Exercise instructions
A. Copy out the stretch of the dating text from "When we do not" through "time we have.".
B. According to the dating text, how many miles apart are the two cities where the relationship is based?
C. Resume the dating text after its last sentence and continue it.

Study text

----------------

I absolutely DO NOT want to meet his kids! At this point in my life, I have done all the mothering, nurturing, correcting, holding, coddling. loving, grimacing, cringing, crying, shopping, feeding, medicating, temperature taking, screaming inside, worrying, and all the other things that kids bring, that I can stand. What I want right now, is what I said I wanted when I met him 8 months ago. I want to build a relationship with him that is solid enough that it can withstand whatever comes when I do meet the kids. This type of relationship is not built in five-ish months.

When we do not have kids and can get together, I want to get to know him. I want to focus on being an adult and building a relationship with him.I want sit on the couch and watch TV without having to turn it off when the kids enters the room, I want to be able to have adult conversations without have to stop for all the reasons that kids force you to stop. I want to wake up on a weekend morning and just enjoy our time together without having to get up because the kids need…well, you know, whatever kids need. Do not get me wrong, I love the kids that are in my life and I always get along very well with kids. I will do anything in the world for a kid and I have committed a large portion of my life to kids. However, right now, I want to focus on being an adult and doing adult things in the limited amount of time we have.

At this point, one might think I am wrong to say these things so I will attempt to clarify. The relationship that we have is based in two different cities, 75 miles apart. During the week, we try to see each other once, for an overnight visit. I am committed to my “kids” on Monday, Wednesday, and Friday (overnight). He has his kids every other weekend and whenever something comes up that he wants/needs to be with them. Sometimes, he has his kids two or three weekends in a row. We have discussed that we both came into this relationship with existing responsibilities and we both accept this willingly. If he has his kids three weekends in a row, I am completely fine with that because I believe that we should spend time with our kids because they grow up fast and one day, they will not want to spend any time with us. Seize the moments! We both make attempts to alter our schedules if there is something that we really want to do together but those times are rare because little is more important than the kids.

----------------

Supplied records

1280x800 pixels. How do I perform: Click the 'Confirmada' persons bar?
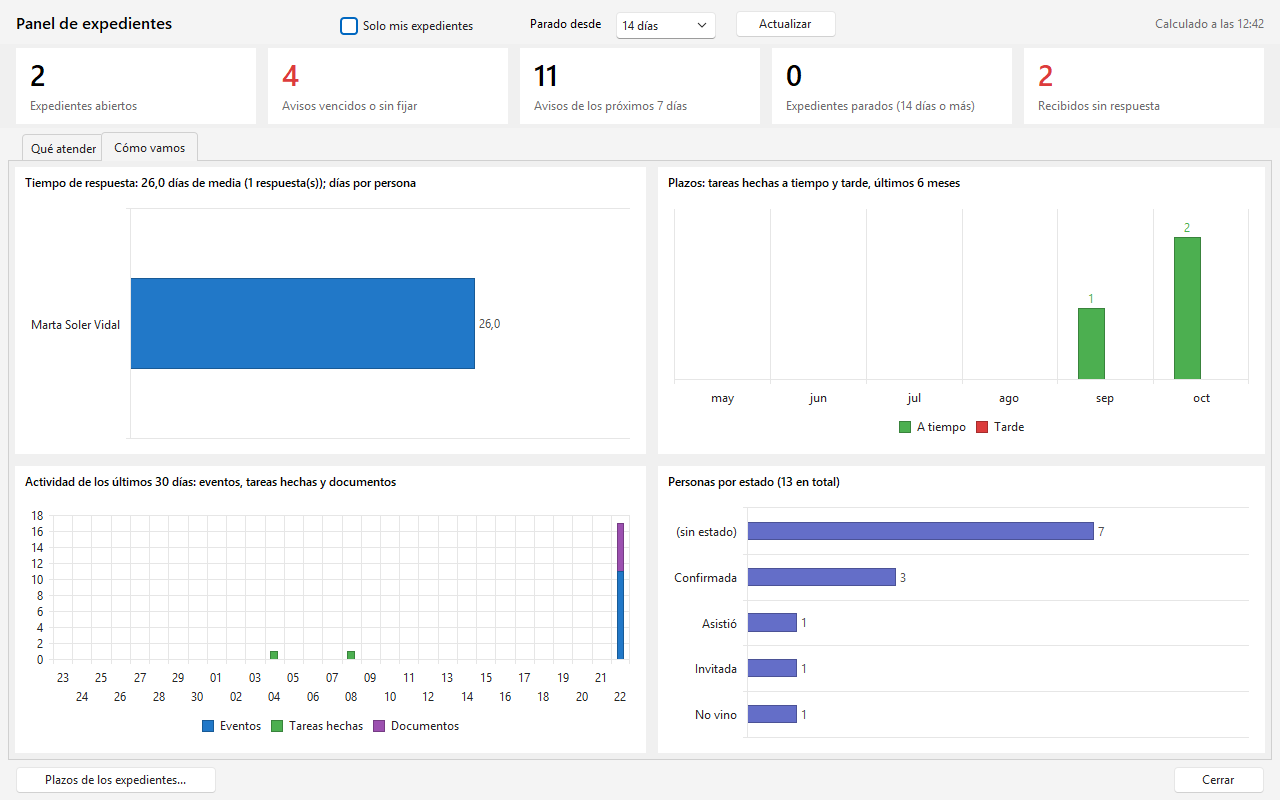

----------------

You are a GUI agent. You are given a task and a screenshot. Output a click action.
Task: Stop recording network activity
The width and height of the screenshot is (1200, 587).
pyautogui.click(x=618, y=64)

----------------

Results by task
A.
When we do not have kids and can get together, I want to get to know him. I want to focus on being an adult and building a relationship with him.I want sit on the couch and watch TV without having to turn it off when the kids enters the room, I want to be able to have adult conversations without have to stop for all the reasons that kids force you to stop. I want to wake up on a weekend morning and just enjoy our time together without having to get up because the kids need…well, you know, whatever kids need. Do not get me wrong, I love the kids that are in my life and I always get along very well with kids. I will do anything in the world for a kid and I have committed a large portion of my life to kids. However, right now, I want to focus on being an adult and doing adult things in the limited amount of time we have.

B. 75 miles

C.
At this phase in our relationship, meeting his kids is not what I want to do.  When I meet his kids, we then become more of a “family”. Now, we are all heading out to do “this or that” on the weekends or we are all at his house at the same time and again, that “family” thing goes into full swing. We are eating dinner together, making rules, and doing all the things that I have no desire to do right now. Basically, I am not ready to for the role that “dad’s girlfriend” is known to play.

Right now, I just want to be in a relationship with him, give him my undivided attention and receive the same.  As our relationship grows and the time is right, I will be very excited to meet his kids and I know that he will feel the same. At this point in our relationship, neither of us is comfortable with bring the kids in and I am glad that I did not protest his statement. I am thrilled that he said it, which forced me to get real about my feelings. I truly do think kids are wonderful and I know that his kids and I will become friends and it will all work out. But, right now is not the time and I am glad I was able to think it through rationally.